-- Start of EXTRACTED ENTRIES --
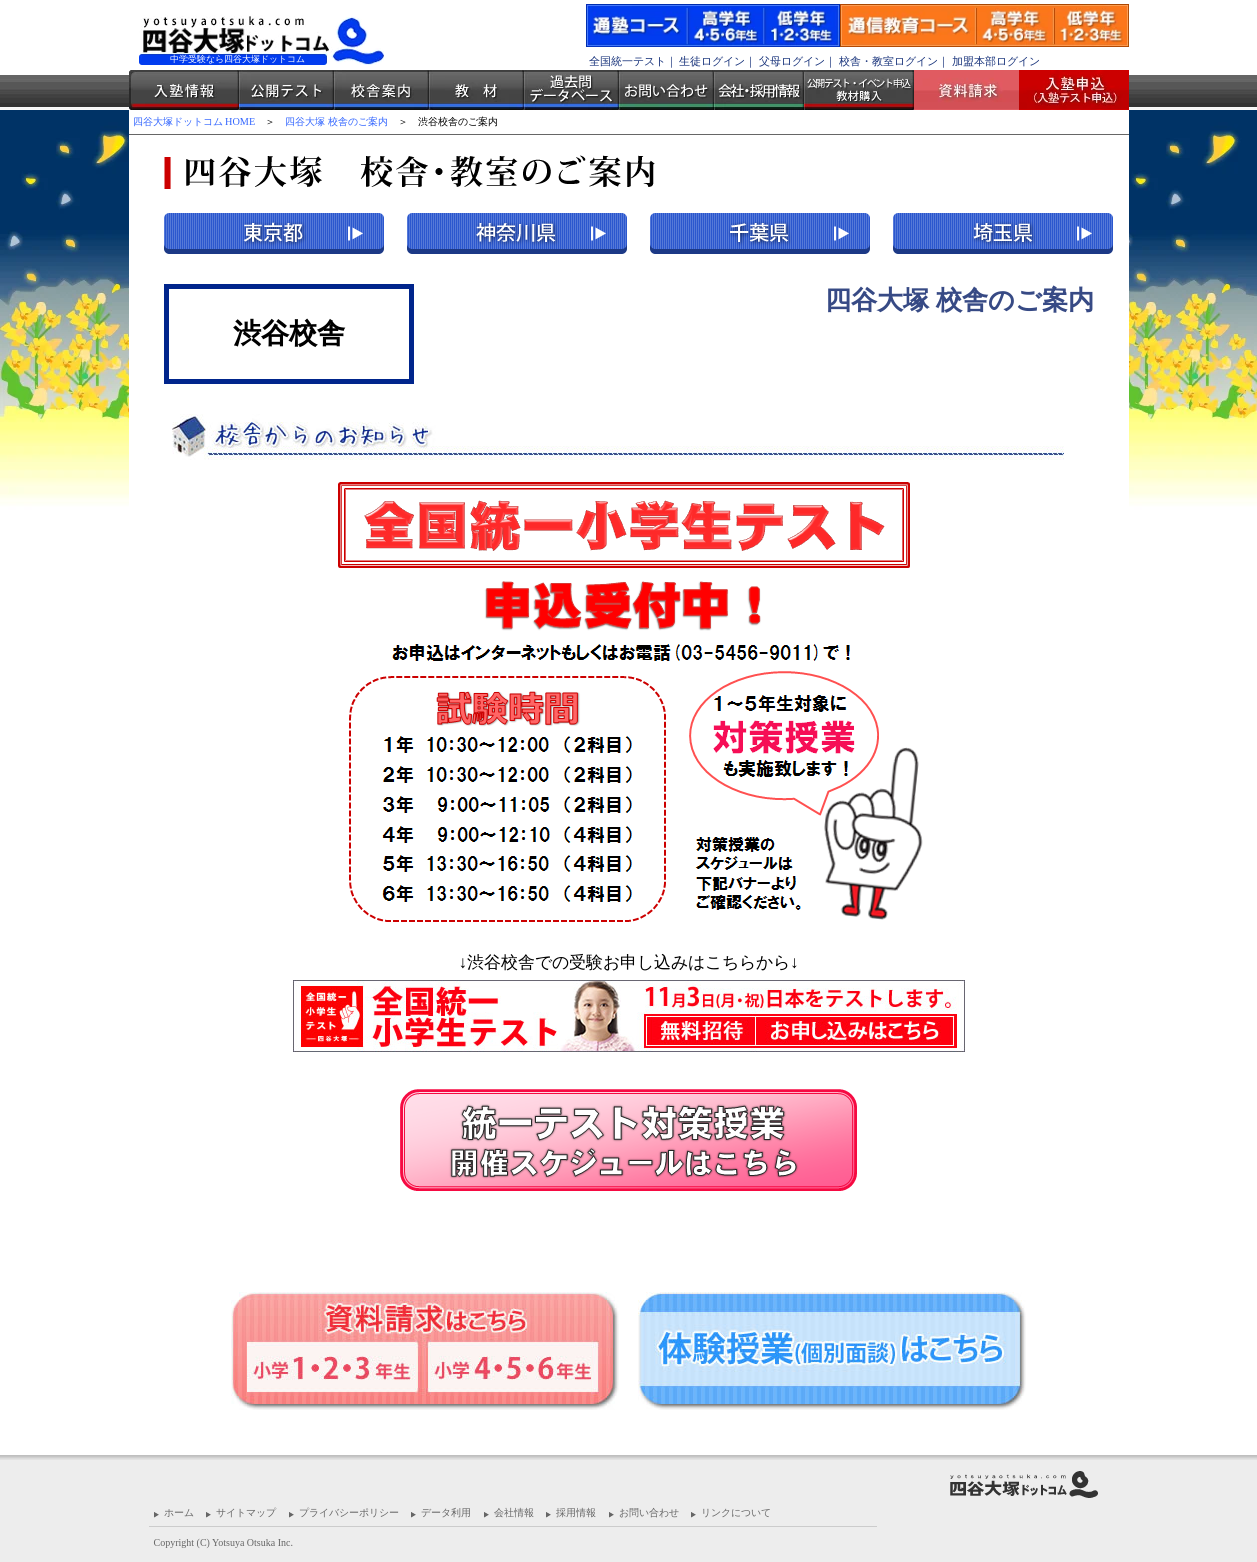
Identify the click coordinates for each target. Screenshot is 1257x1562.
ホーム (179, 1512)
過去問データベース (571, 90)
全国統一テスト (627, 61)
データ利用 (446, 1512)
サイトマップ (246, 1512)
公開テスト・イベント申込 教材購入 (859, 90)
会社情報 (514, 1512)
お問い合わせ (666, 90)
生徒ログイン (712, 61)
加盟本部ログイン (996, 61)
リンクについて (736, 1512)
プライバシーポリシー (349, 1512)
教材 (476, 90)
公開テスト (286, 90)
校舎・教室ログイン (888, 61)
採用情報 (576, 1512)
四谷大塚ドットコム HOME (194, 121)
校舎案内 (381, 90)
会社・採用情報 (759, 90)
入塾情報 (184, 90)
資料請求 (974, 90)
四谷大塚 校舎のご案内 (336, 121)
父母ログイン (792, 61)
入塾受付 (1066, 90)
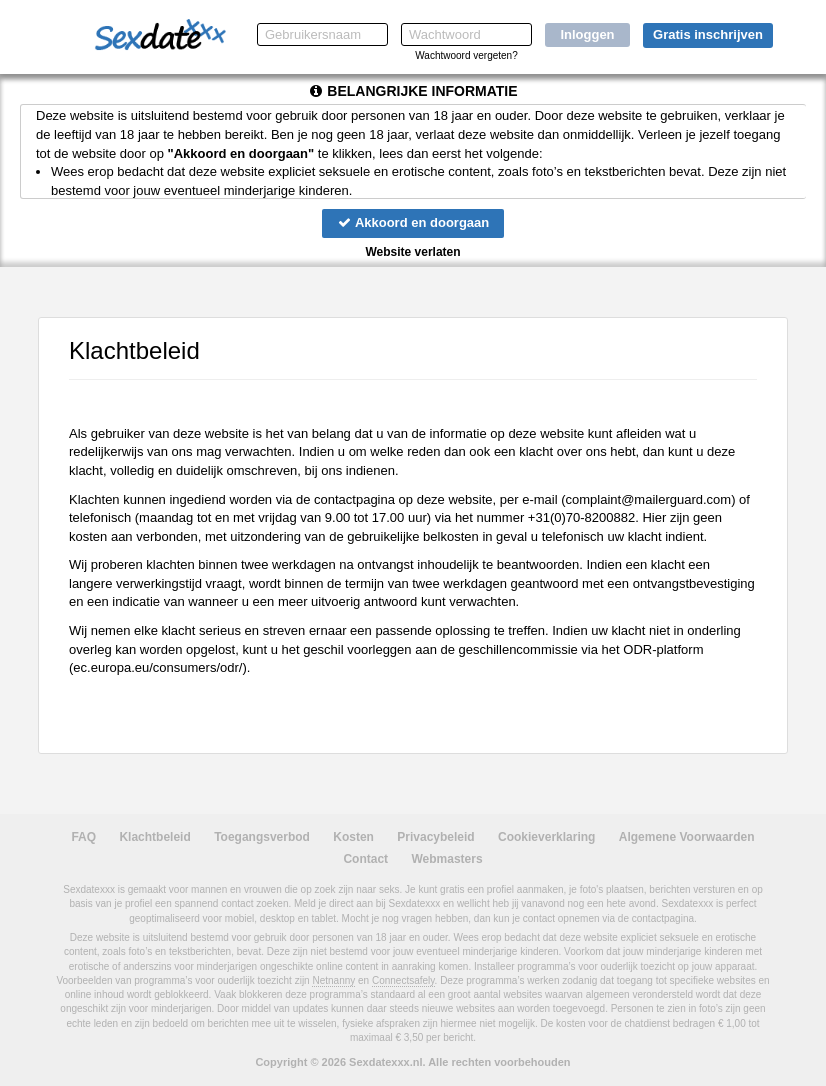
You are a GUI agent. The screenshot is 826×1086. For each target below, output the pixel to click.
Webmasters (446, 859)
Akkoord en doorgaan (413, 222)
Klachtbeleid (154, 837)
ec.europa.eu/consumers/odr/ (157, 667)
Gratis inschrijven (708, 34)
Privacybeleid (435, 837)
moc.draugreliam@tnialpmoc (649, 499)
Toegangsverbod (262, 837)
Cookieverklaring (546, 837)
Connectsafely (403, 980)
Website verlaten (412, 252)
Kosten (353, 837)
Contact (365, 859)
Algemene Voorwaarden (687, 837)
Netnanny (333, 980)
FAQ (83, 837)
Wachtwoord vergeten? (466, 55)
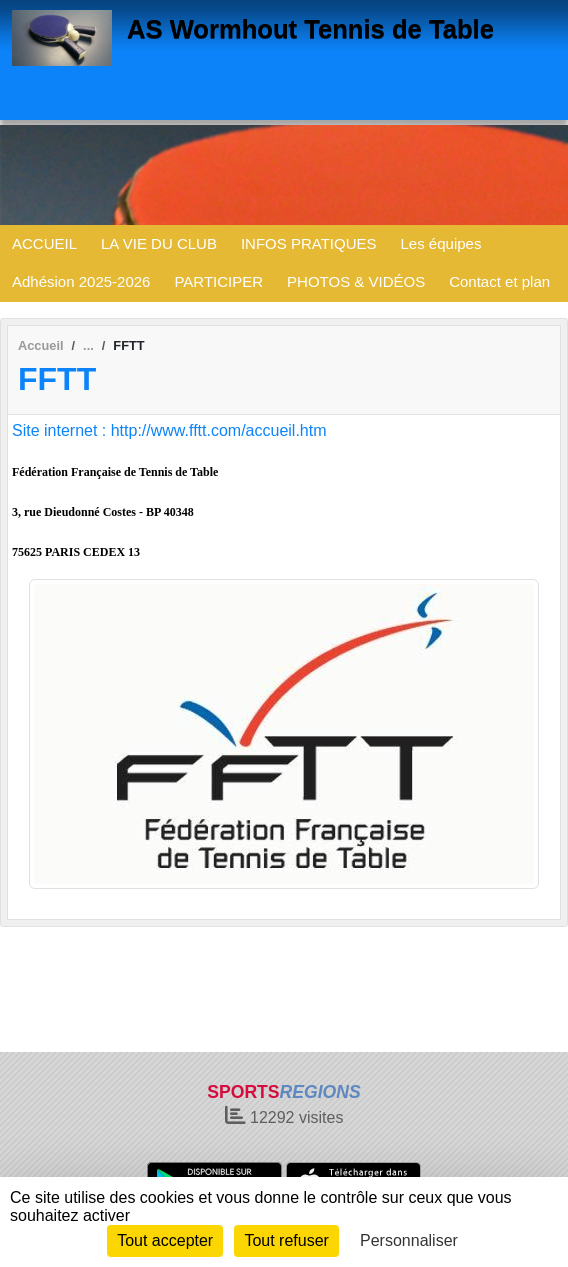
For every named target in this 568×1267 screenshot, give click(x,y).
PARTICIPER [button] (218, 281)
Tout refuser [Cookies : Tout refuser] (286, 1240)
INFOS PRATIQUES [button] (309, 243)
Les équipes (441, 243)
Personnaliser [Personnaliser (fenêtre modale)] (409, 1240)
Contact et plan (499, 281)
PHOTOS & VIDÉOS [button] (356, 281)
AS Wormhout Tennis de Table (310, 29)
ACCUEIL (44, 243)
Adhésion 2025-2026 (81, 281)
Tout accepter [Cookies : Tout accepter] (165, 1240)
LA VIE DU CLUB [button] (159, 243)
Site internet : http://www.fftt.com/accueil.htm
-- End of EXTRACTED ENTRIES --
= DIRECTIONS =
Quote every row above word for word, but leave out the pictures.

= EXERCISE ANSWER =
Identify the click coordinates for each target. Screenshot is 1257x1562.
ホーム (179, 1512)
過去問データベース (571, 90)
全国統一テスト (627, 61)
データ利用 (446, 1512)
サイトマップ (246, 1512)
公開テスト・イベント申込 教材購入 (859, 90)
会社情報 (514, 1512)
お問い合わせ (666, 90)
生徒ログイン (712, 61)
加盟本部ログイン (996, 61)
リンクについて (736, 1512)
プライバシーポリシー (349, 1512)
教材 (476, 90)
公開テスト (286, 90)
校舎・教室ログイン (888, 61)
採用情報 (576, 1512)
四谷大塚ドットコム HOME (194, 121)
校舎案内 (381, 90)
会社・採用情報 (759, 90)
入塾情報 (184, 90)
資料請求 (974, 90)
四谷大塚 校舎のご案内 (336, 121)
父母ログイン (792, 61)
入塾受付 (1066, 90)
You are a GUI agent. The screenshot is 826×1086. For each target below, output the pixel to click.
Webmasters (446, 859)
Akkoord en doorgaan (413, 222)
Klachtbeleid (154, 837)
ec.europa.eu/consumers/odr/ (157, 667)
Gratis inschrijven (708, 34)
Privacybeleid (435, 837)
moc.draugreliam@tnialpmoc (649, 499)
Toegangsverbod (262, 837)
Cookieverklaring (546, 837)
Connectsafely (403, 980)
Website verlaten (412, 252)
Kosten (353, 837)
Contact (365, 859)
Algemene Voorwaarden (687, 837)
Netnanny (333, 980)
FAQ (83, 837)
Wachtwoord vergeten? (466, 55)
For every named target in this 568×1267 screenshot, give click(x,y).
PARTICIPER [button] (218, 281)
Tout refuser [Cookies : Tout refuser] (286, 1240)
INFOS PRATIQUES [button] (309, 243)
Les équipes (441, 243)
Personnaliser [Personnaliser (fenêtre modale)] (409, 1240)
Contact et plan (499, 281)
PHOTOS & VIDÉOS [button] (356, 281)
AS Wormhout Tennis de Table (310, 29)
ACCUEIL (44, 243)
Adhésion 2025-2026 (81, 281)
Tout accepter [Cookies : Tout accepter] (165, 1240)
LA VIE DU CLUB [button] (159, 243)
Site internet : http://www.fftt.com/accueil.htm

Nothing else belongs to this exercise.